This study provides comprehensive details of evaporative cooling options for building air-conditioning (AC) in Multan (Pakistan). Standalone evaporative cooling and standalone vapor compression AC (VCAC) systems are commonly used in Pakistan. Therefore, seven AC system configurations comprising of direct evaporative cooling (DEC), indirect evaporative cooling (IEC), VCAC, and their possible combinations, are explored for the climatic conditions of Multan. The study aims to explore the optimum AC system configuration for the building AC from the viewpoints of cooling capacity, system performance, energy consumption, and CO 2 emissions. A simulation model was designed in DesignBuilder and simulated using EnergyPlus in order to optimize the applicability of the proposed systems. The standalone VCAC and hybrid IEC-VCAC & IEC-DEC-VCAC system configurations could achieve the desired human thermal comfort.
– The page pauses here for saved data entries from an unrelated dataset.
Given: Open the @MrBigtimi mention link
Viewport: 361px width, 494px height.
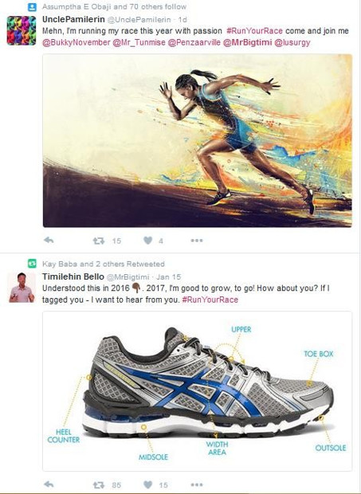Looking at the screenshot, I should [x=247, y=42].
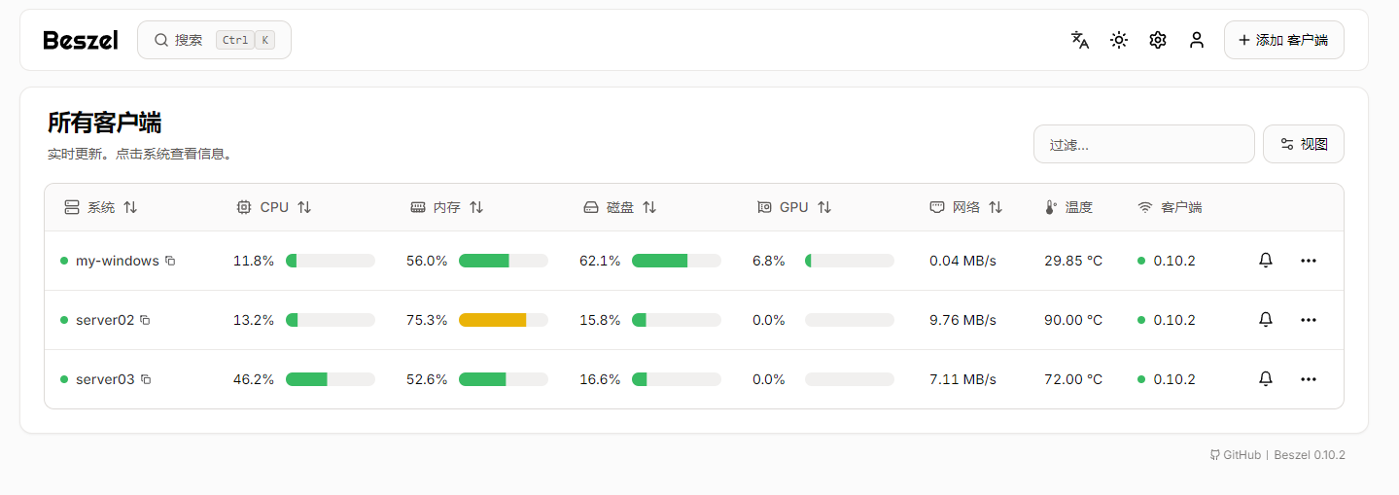
Task: Expand the three-dot menu for server02
Action: point(1308,320)
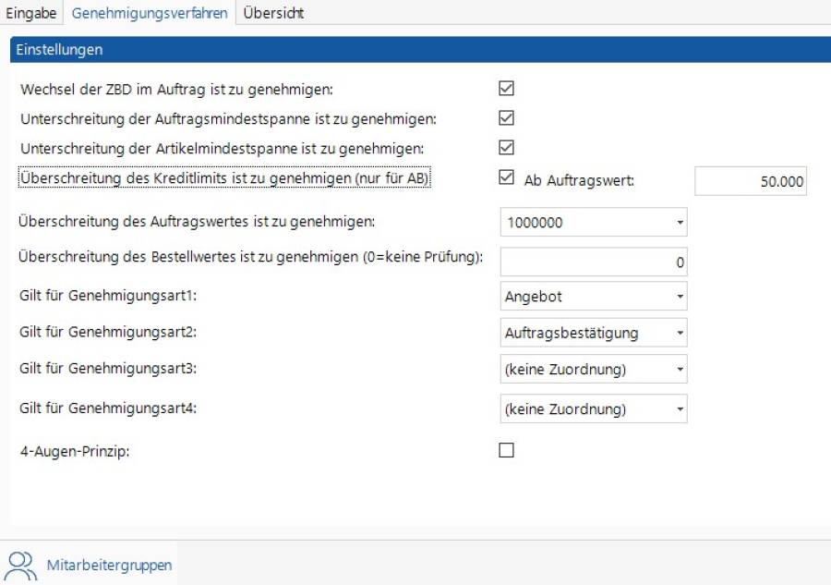This screenshot has height=585, width=831.
Task: Expand the Genehmigungsart1 dropdown set to Angebot
Action: [x=594, y=297]
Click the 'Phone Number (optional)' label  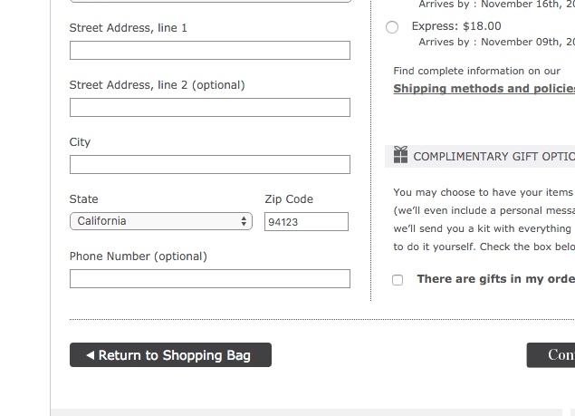point(138,256)
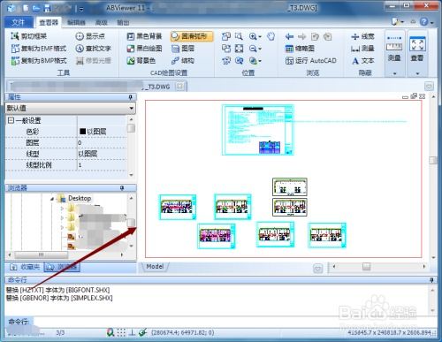
Task: Switch to the 编辑器 editor ribbon tab
Action: (x=76, y=22)
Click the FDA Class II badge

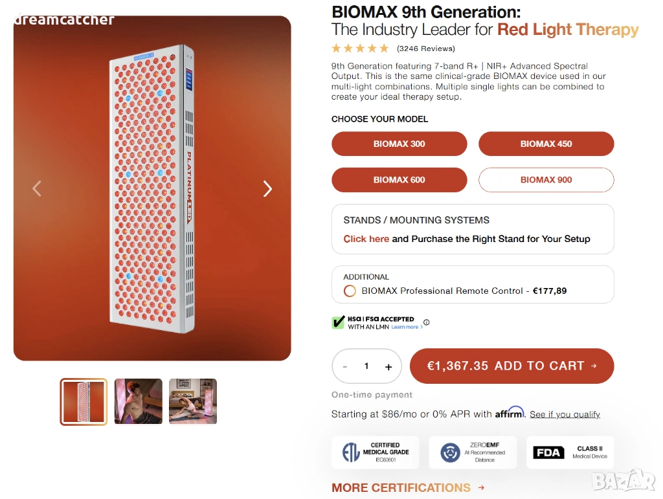pos(570,452)
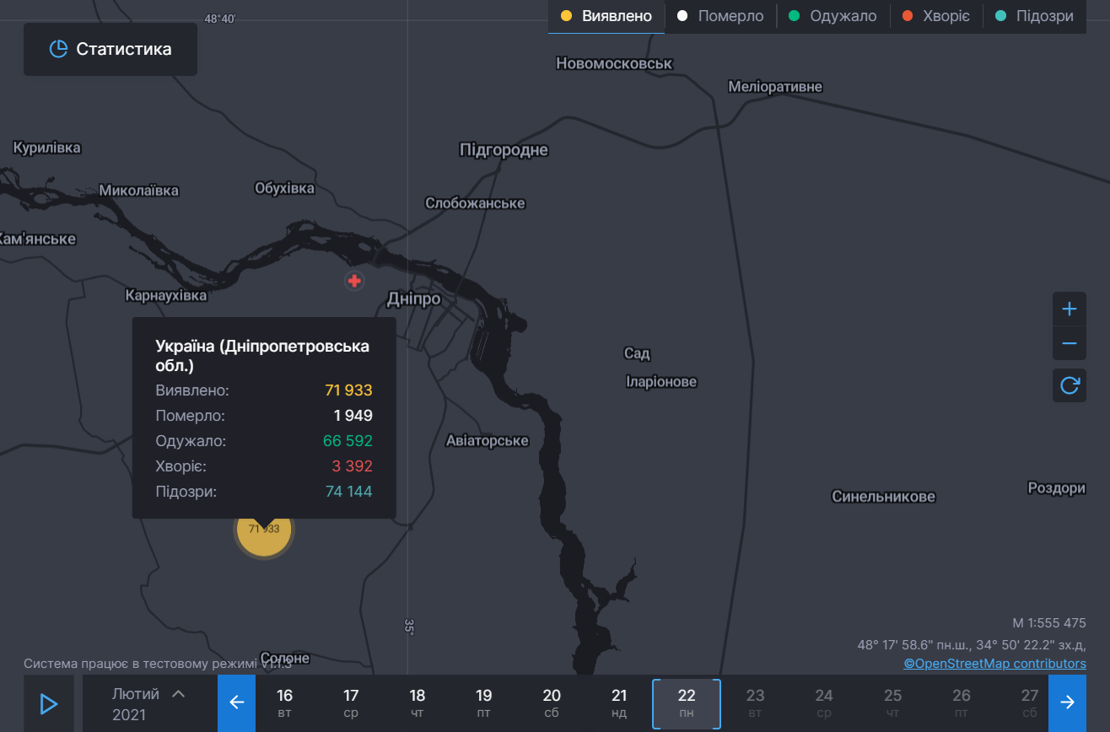
Task: Go to later dates with the right arrow
Action: (1067, 703)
The standalone DEC resulted in a maximum COP of 4.5, whereas, it was 2.1 in case of the hybrid IEC-DEC-VCAC system. The hybrid IEC-DEC-VCAC system achieved maximum temperature gradient (21 °C) and relatively less CO 2 emissions as compared to standalone VCAC. In addition, it provided maximum cooling capacity (184 kW for work input of 100 kW), which is 85% higher than the standalone DEC system. Furthermore, it achieved neutral to slightly cool human thermal comfort i.e., 0 to −1 predicted mean vote and 30% of predicted percentage dissatisfied. Thus, the study concludes the hybrid IEC-DEC-VCAC as an optimum configuration for building AC in Multan.

Suggested Citation

  • Shazia Noor & Hadeed Ashraf & Muhammad Sultan & Zahid Mahmood Khan, 2020. "Evaporative Cooling Options for Building Air-Conditioning: A Comprehensive Study for Climatic Conditions of Multan (Pakistan)," Energies, MDPI, vol. 13(12), pages 1-23, June.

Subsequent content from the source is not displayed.